◆ **Text segment**:
>>>
Lenard D. Moore: Introducing His Ocular Voice

The Ocular Voice


     Lenard D. Moore’s A Million Shadows At Noon is a poetic memoir of a day of


atonement, that fateful gathering in Washington, D.C. on October 16, 1995 where a


million plus men willed to absent themselves from the banality of human evil.  It was a


special moment in the history of African American emotions, and it resists having its


symbolism resymbolized.  The March, or our memory of the ritual, does not resist


serving as the ground for creation.  As one of the leading haiku poets in the United States,


Moore understands how deceptively simple forms can be used to make complexity


accessible.  His earlier book, Desert Storm: A Brief History (1993), demonstrates how


an Oriental form can enable a poet to avoid some of the limitations of Occidental


narrative poetry.  We do not need yet another narrative about October 16, 1995.  We do


welcome a poem that enables us to recollect our powerful emotional responses to that day


and to consider how dim or vivid are our memories now.


     However much this poem reminds us of Moore’s earlier work, it does represent a


departure.  Here the poet has conceptualized his poem as a space for the ocular voice, the


voice that is intimately linked with the photographic and with the hearer’s use of words


as tools for visualizing.  Each segment (or caption as it were) demands our supplying a


relevant image from our visual archive—depth, color, magnitude, texture, shape,


illumination.  Such a demand is implicit in the philosophical underpinning of haiku.  But


the haiku segments in A Million Shadows At Noon are not independent instances.  Each


is a stage in a movement from dawn to dusk to the newly promised dawn.  As we


experience the full movement, we begin to sense how radical, successful, and




empowering the poem is.  Like Sterling A. Brown’s “Strong Men,” this poem is a well-


crafted example of how the poet induces readers to engage in aesthetic/political activity.
<<<
◆ **Prompt A**:
Using the essay on Lenard D. Moore's A Million Shadows At Noon, answer:
(i) On what date did the Washington, D.C. gathering take place?
(ii) What is the title and year of Moore's earlier book?
(iii) Which Sterling A. Brown poem is the book compared to?
◆ **Prompt B**: Resume the essay on Lenard D. Moore's A Million Shadows At Noon, picking up after its final sentence.

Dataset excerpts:
>>>
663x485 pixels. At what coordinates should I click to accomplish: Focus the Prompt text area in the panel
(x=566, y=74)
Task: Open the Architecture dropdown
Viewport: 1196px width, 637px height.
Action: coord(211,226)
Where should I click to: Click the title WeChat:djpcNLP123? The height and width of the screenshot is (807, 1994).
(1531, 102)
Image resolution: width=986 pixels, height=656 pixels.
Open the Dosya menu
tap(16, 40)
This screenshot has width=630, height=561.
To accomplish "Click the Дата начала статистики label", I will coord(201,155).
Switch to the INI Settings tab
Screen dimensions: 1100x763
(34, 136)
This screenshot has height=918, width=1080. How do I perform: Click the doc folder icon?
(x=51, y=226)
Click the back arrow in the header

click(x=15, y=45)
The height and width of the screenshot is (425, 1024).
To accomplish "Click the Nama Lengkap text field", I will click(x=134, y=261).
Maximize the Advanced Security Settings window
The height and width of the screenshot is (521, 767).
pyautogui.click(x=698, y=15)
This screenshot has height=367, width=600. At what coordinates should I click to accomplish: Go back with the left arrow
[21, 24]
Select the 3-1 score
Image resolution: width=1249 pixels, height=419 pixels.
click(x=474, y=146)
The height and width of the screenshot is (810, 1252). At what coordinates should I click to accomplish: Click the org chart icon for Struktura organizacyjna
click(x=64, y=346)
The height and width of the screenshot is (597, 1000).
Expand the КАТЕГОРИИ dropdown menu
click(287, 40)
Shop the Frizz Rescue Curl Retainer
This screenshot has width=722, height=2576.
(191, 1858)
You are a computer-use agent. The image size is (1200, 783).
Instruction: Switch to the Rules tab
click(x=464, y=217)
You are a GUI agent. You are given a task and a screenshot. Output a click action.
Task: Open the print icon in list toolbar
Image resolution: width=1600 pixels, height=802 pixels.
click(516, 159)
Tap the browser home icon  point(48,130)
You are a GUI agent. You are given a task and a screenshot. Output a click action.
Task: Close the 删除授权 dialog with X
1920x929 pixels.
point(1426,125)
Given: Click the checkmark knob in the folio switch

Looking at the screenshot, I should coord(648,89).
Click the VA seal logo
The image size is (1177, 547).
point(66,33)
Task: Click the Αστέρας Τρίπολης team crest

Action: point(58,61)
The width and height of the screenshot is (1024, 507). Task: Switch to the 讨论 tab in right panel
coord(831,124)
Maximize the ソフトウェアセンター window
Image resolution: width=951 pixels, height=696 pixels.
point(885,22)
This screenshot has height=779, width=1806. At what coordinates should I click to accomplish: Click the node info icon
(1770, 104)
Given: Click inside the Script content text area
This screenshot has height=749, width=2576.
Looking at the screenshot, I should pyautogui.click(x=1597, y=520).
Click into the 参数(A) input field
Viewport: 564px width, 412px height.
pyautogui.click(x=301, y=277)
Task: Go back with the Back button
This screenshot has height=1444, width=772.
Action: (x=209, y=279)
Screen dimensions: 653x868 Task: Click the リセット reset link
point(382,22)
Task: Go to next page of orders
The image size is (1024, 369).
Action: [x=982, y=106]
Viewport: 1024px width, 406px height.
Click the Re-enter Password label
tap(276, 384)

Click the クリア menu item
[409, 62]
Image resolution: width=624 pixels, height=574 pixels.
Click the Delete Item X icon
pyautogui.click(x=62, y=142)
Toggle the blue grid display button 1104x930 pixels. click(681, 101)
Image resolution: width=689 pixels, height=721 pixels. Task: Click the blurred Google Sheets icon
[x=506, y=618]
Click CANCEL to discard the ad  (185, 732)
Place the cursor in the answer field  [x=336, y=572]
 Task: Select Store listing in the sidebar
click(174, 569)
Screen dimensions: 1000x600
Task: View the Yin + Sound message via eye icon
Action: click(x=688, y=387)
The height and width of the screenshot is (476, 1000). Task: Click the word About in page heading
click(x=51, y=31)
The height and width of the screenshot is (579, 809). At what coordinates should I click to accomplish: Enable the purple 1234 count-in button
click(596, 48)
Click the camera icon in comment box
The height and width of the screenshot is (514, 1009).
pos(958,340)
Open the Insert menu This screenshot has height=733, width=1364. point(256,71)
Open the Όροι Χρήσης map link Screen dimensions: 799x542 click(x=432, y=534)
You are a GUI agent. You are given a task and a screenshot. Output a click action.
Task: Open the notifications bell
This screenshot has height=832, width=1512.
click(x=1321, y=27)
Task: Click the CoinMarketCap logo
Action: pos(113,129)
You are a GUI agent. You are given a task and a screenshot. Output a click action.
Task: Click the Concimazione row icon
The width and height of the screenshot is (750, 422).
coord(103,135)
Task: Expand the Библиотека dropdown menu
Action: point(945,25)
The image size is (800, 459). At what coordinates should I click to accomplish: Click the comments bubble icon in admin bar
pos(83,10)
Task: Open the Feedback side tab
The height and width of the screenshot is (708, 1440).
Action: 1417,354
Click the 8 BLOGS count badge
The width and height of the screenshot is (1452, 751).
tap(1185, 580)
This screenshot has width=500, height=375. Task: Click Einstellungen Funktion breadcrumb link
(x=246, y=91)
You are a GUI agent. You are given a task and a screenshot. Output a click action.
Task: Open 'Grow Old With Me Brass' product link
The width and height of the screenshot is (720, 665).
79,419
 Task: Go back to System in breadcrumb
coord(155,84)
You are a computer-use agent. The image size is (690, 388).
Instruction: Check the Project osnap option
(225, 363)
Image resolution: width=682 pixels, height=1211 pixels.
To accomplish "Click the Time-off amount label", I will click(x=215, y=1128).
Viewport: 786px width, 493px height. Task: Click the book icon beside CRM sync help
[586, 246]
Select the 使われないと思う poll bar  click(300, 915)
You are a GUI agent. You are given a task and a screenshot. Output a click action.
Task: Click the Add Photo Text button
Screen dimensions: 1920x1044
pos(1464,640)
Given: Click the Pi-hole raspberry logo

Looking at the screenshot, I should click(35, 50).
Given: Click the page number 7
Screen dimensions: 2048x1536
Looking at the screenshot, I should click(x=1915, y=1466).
<<<
◆ **Answer box A**:
(i) October 16, 1995
(ii) Desert Storm: A Brief History (1993)
(iii) "Strong Men"

◆ **Answer box B**:
     After we have photomemoried A Million Shadows At Noon, we discover the


anticipated future is brought to personal closure.  The dominance of the optical is


displaced by sound, the invisible eye being transformed into the speaking subject.


The silent witness is embodied fully as


     night after the march

     reading the million-man pledge

     to my pregnant wife


the poet/photographer elicits the absent vows


     I will  strive     to love, to improve, to build

       will  never      raise my hand/abuse my wife/

                             engage in abuse of children/

                             use the “B” word

       will  not         poison my body

       will                support, do all this


At the final center of remembering is man speaking to woman who contains and


nurtures the promised future, the child as continuity, biological verity, and love!


In the end of A Million Shadows At Noon is the initial moment Lenard D. Moore


and his readers share.



Jerry W. Ward, Jr.

Moss Chair of Excellence in English

University of Memphis

March 17, 1996

***The full title of Moore's unpublished collection of 50 haiku is

A Million Shadows at Noon (A Haiku Sequence)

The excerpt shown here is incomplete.